• _Extracted entries_

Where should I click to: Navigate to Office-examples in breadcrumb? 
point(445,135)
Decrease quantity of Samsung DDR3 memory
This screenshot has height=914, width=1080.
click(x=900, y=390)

• _Assigned task_
Write the listing out again, word for word, in its entirety.

• _Response below_
Where should I click to: Navigate to Office-examples in breadcrumb? 
point(445,135)
Decrease quantity of Samsung DDR3 memory
This screenshot has height=914, width=1080.
click(x=900, y=390)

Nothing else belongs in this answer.